--- Begin ---

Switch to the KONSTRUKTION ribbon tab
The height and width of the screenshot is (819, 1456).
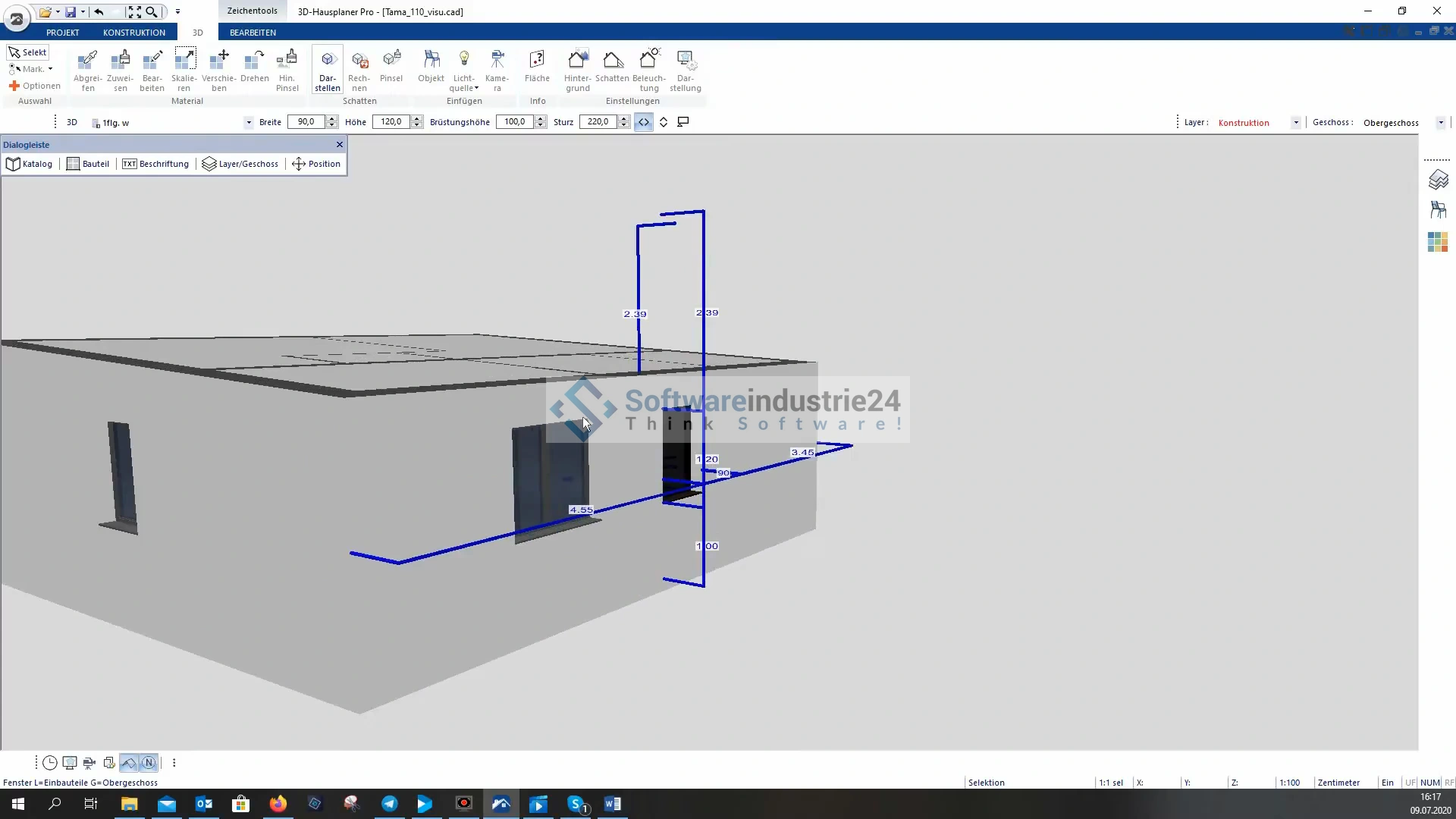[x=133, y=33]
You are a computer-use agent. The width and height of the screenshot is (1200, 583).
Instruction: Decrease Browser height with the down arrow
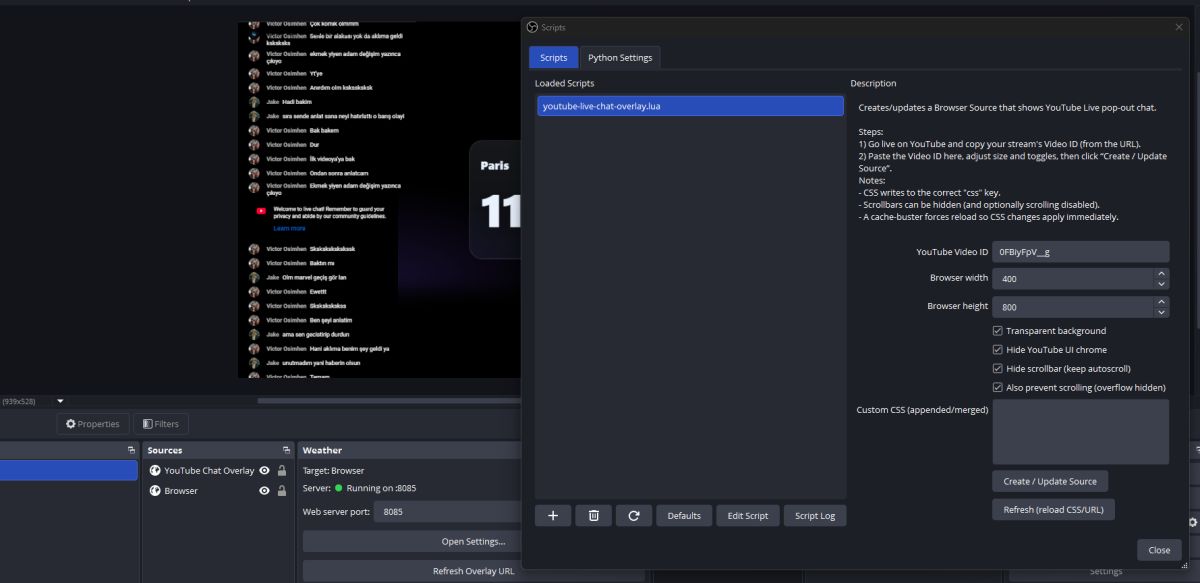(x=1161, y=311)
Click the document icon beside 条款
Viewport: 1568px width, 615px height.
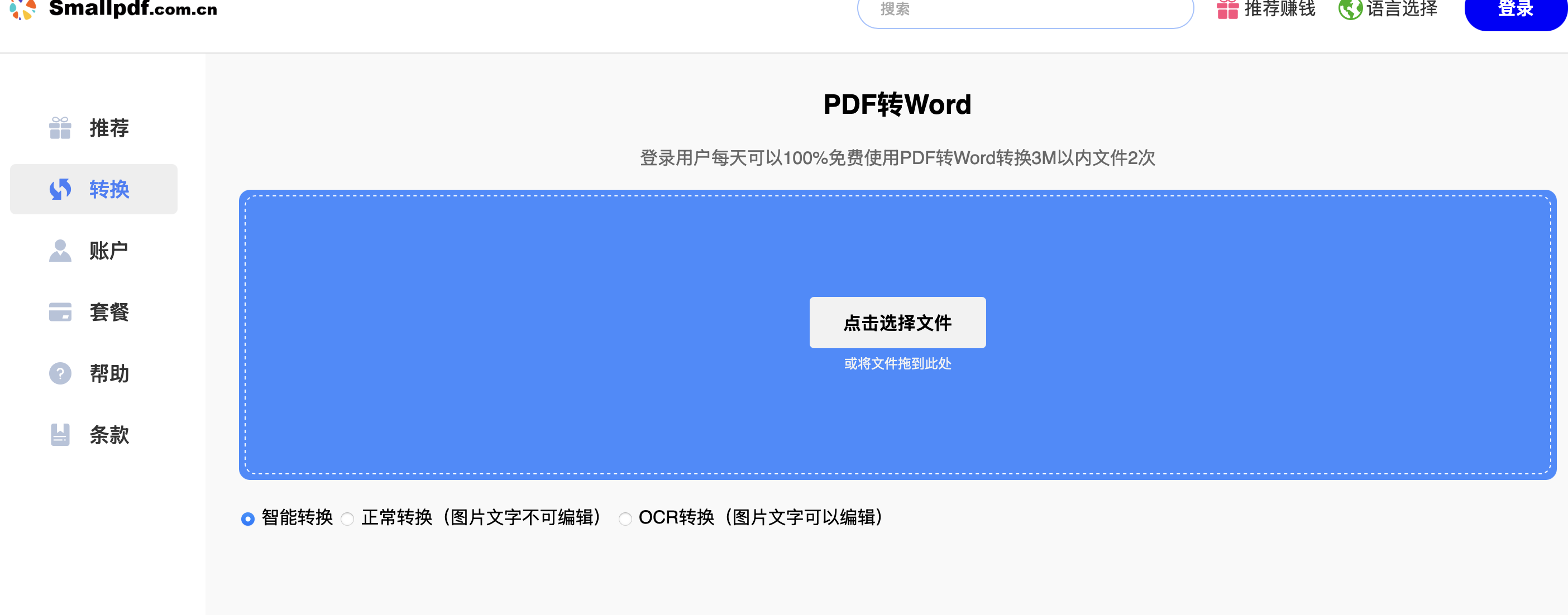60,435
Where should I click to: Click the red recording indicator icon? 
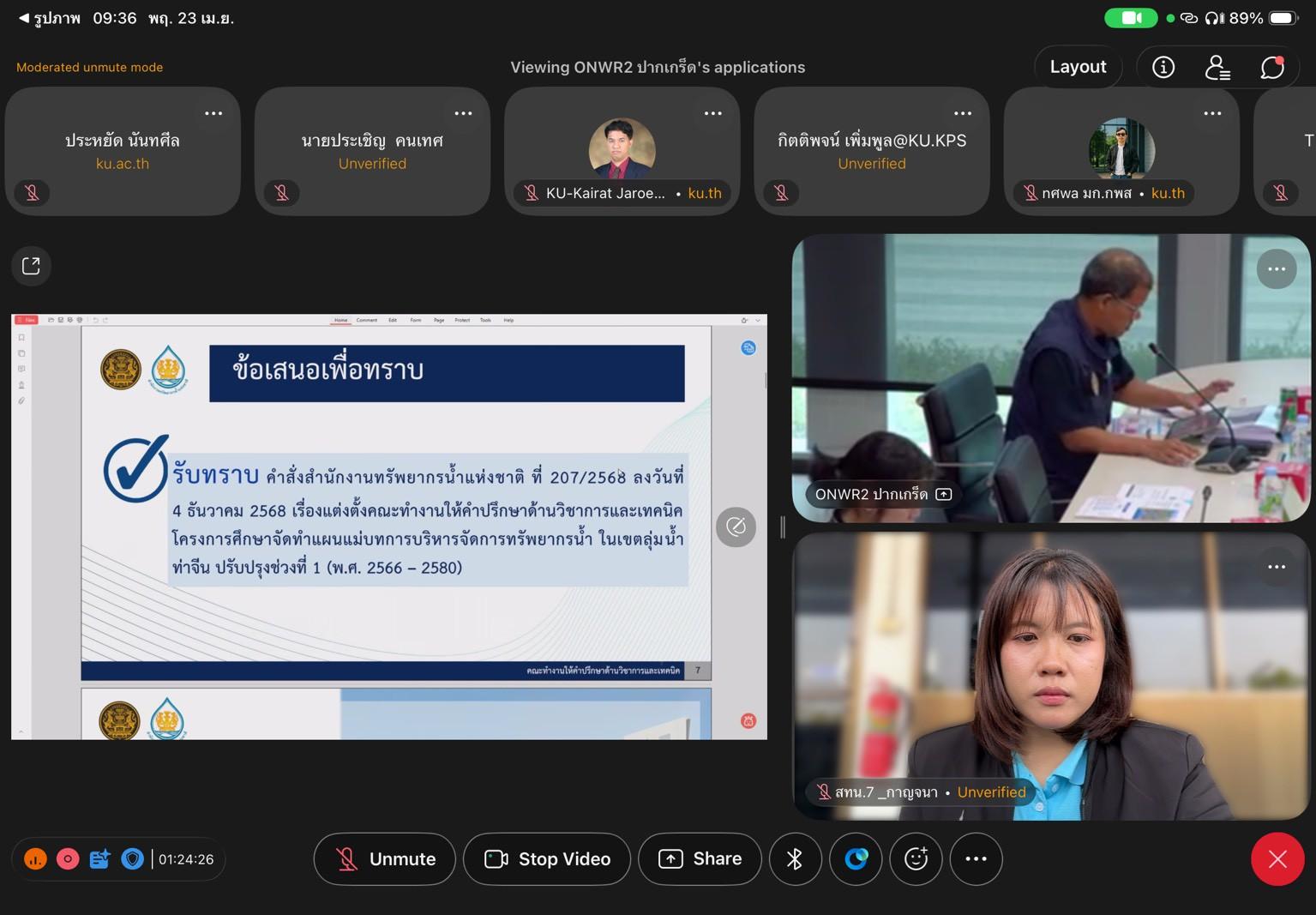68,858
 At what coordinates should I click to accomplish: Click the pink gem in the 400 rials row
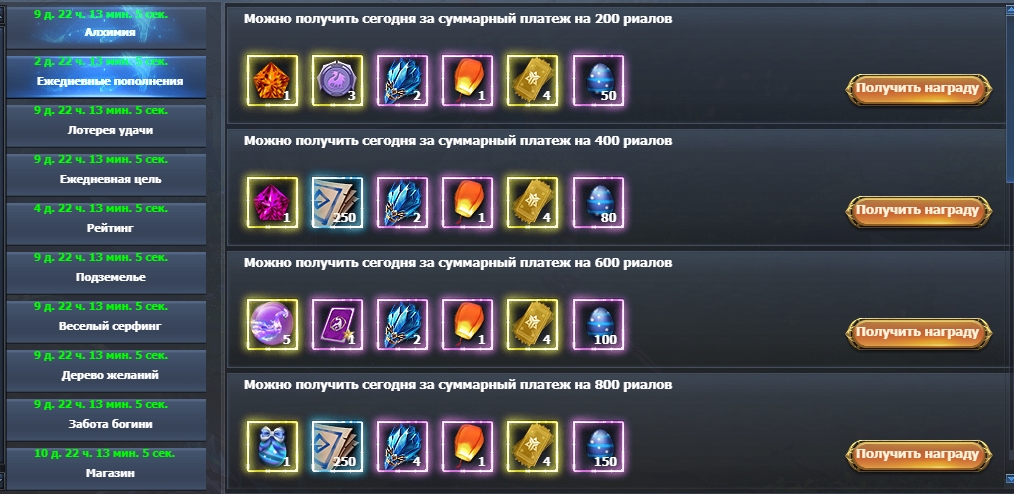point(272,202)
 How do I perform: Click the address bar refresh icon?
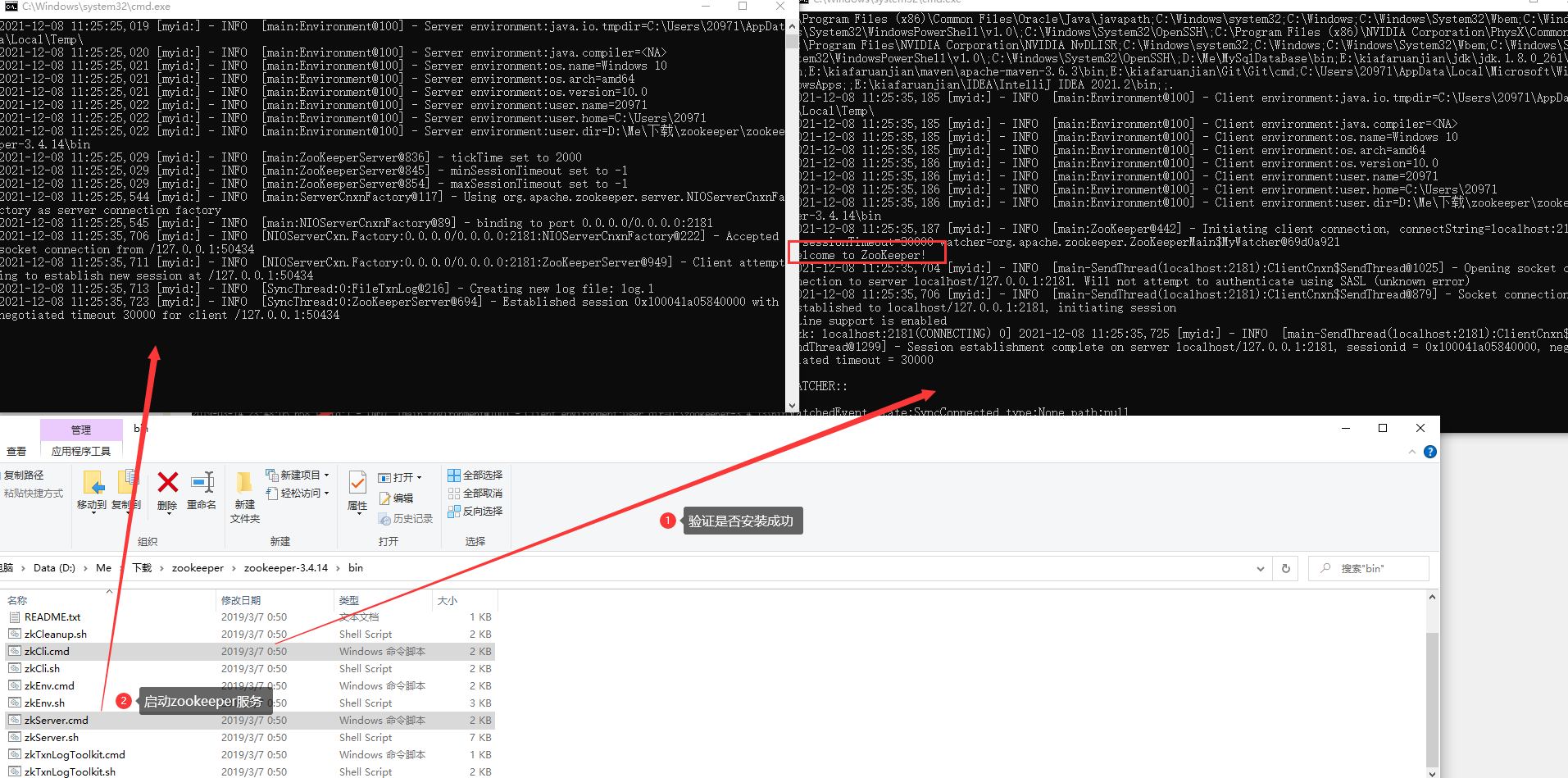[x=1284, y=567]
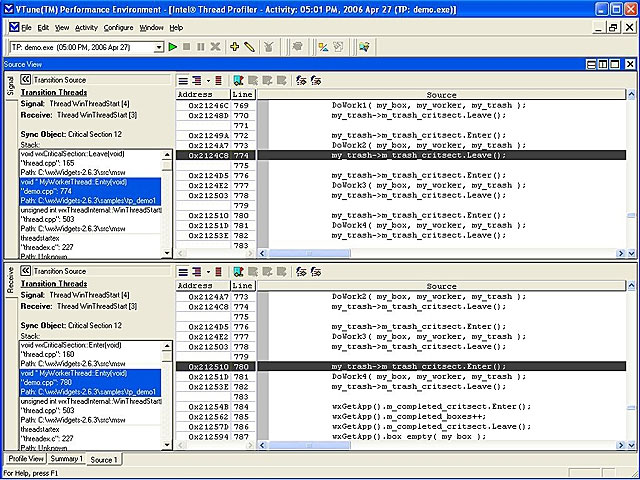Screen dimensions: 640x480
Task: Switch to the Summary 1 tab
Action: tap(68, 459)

--- End ---

[The task]
Copy the records verbatim, starting at the line that contains "At what coordinates" and ending with the final line of the records. Leave out the pictures.

[Reply]
 At what coordinates should I click to accomplish: Click the pink gem in the 400 rials row
point(272,202)
 How do I perform: Click the address bar refresh icon?
[x=1284, y=567]
Screen dimensions: 640x480
Task: Switch to the Summary 1 tab
Action: tap(68, 459)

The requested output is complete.